Survival Tips for Hiking and Hunting in the Woods

While flexibility and being able to improvise are some of the most important traits for survivalists, a good survival kit helps. When you are in a situation, the first thing to do is think about it logically. “You don’t want to get emotional or scared,” Zerra says. “Prioritize your most pressing need—food, fire, shelter, water. Ask: What will kill you first? It’s either dehydration or more likely exposure. Stay in the moment; do not think of hypotheticals. Look around and see what you have and how you can use it.”

Shelter building is important, she notes, but it does not need to be large or elaborate. “I build a shelter just for my body and a mini-shelter for the fire,” she says. “Small shelters take less resources, time, and energy to make.”

A Modern Guide to Knifemaking

Zerra wrote A Modern Guide to Knifemaking to create the book she wishes she had when she started making knives. “I wanted to break down the entire process in the simplest of terms and have the reader—who I assumed had no prior knowledge—be able to follow the instructions and make a knife from start to finish,” she says. The book imparts wisdom on: creating the design, making a prototype, choosing and buying steel, building a forge, making a handle and sheath, and sharpening techniques.

Folding knives are fine for everyday use, Zerra notes, but a knife made of one solid piece will not break if you’re on a wilderness adventure. “The knife just has to work; you don’t have to take it to the highest level,” she says. “Just go and do it. Don’t let money or space stop you; you don’t need a lot of either. Just make a sharp, pointy thing.”

================================

EXERCISE SET:
1. Retype a passage from the survival and knifemaking excerpt, beginning at the words "Zerra wrote A" and stopping after "and sharpening techniques.".
2. Answer these questions using the survival and knifemaking excerpt:
(a) Which two causes does Zerra name in answer to "What will kill you first?"
(b) What reason does Zerra give for making small shelters?
(c) What advantage does Zerra say a knife made of one solid piece has on a wilderness adventure?

SUPPLIED DATA:

================================

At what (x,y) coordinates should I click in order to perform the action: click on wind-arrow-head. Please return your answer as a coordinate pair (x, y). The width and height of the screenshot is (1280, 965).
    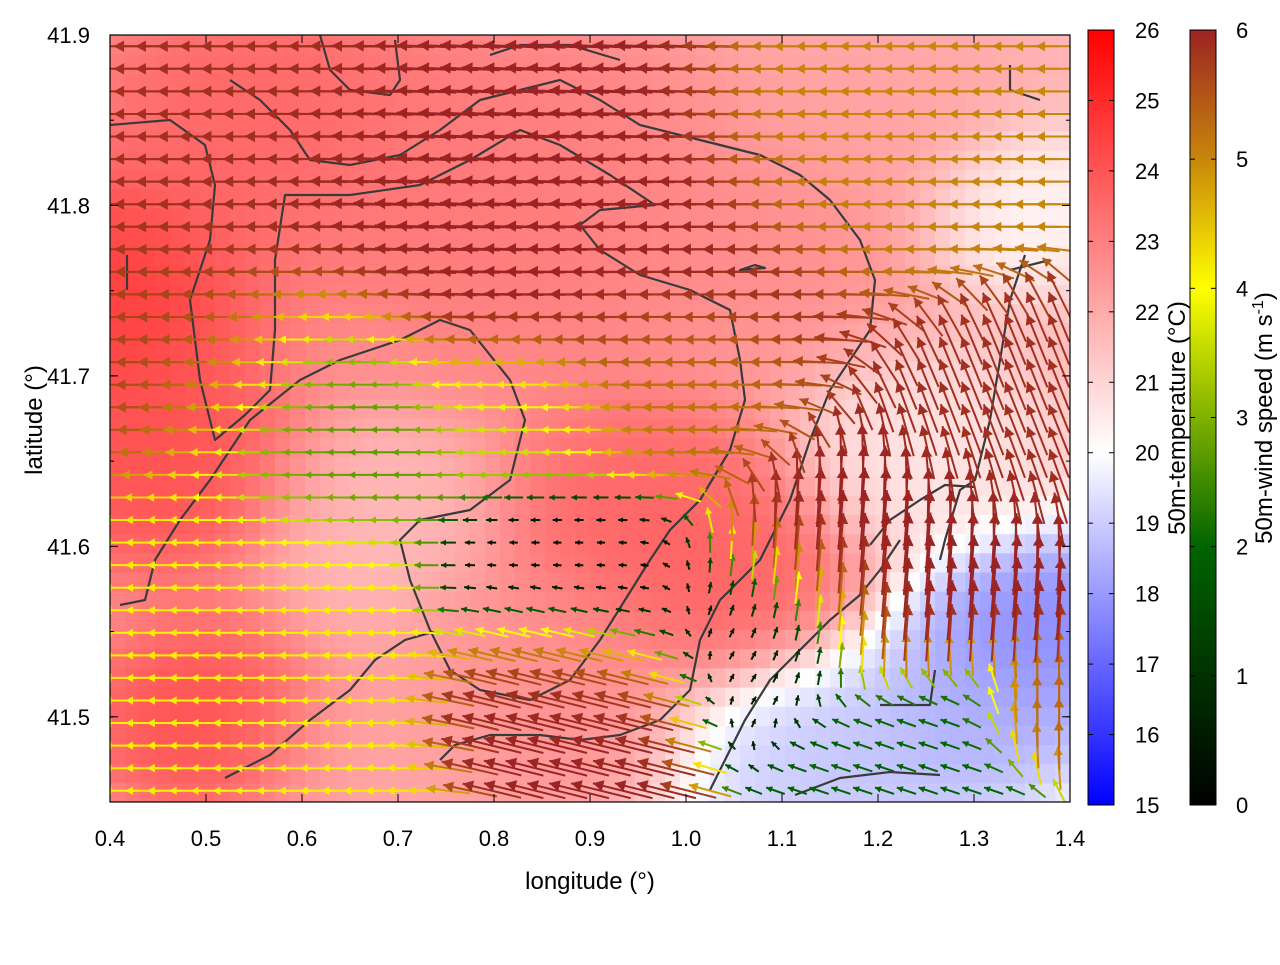
    Looking at the image, I should click on (106, 498).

================================

RESPONSES BY TASK:
1.
Zerra wrote A Modern Guide to Knifemaking to create the book she wishes she had when she started making knives. “I wanted to break down the entire process in the simplest of terms and have the reader—who I assumed had no prior knowledge—be able to follow the instructions and make a knife from start to finish,” she says. The book imparts wisdom on: creating the design, making a prototype, choosing and buying steel, building a forge, making a handle and sheath, and sharpening techniques.

2.
(a) Dehydration or, more likely, exposure.
(b) Small shelters take less resources, time, and energy to make.
(c) It will not break.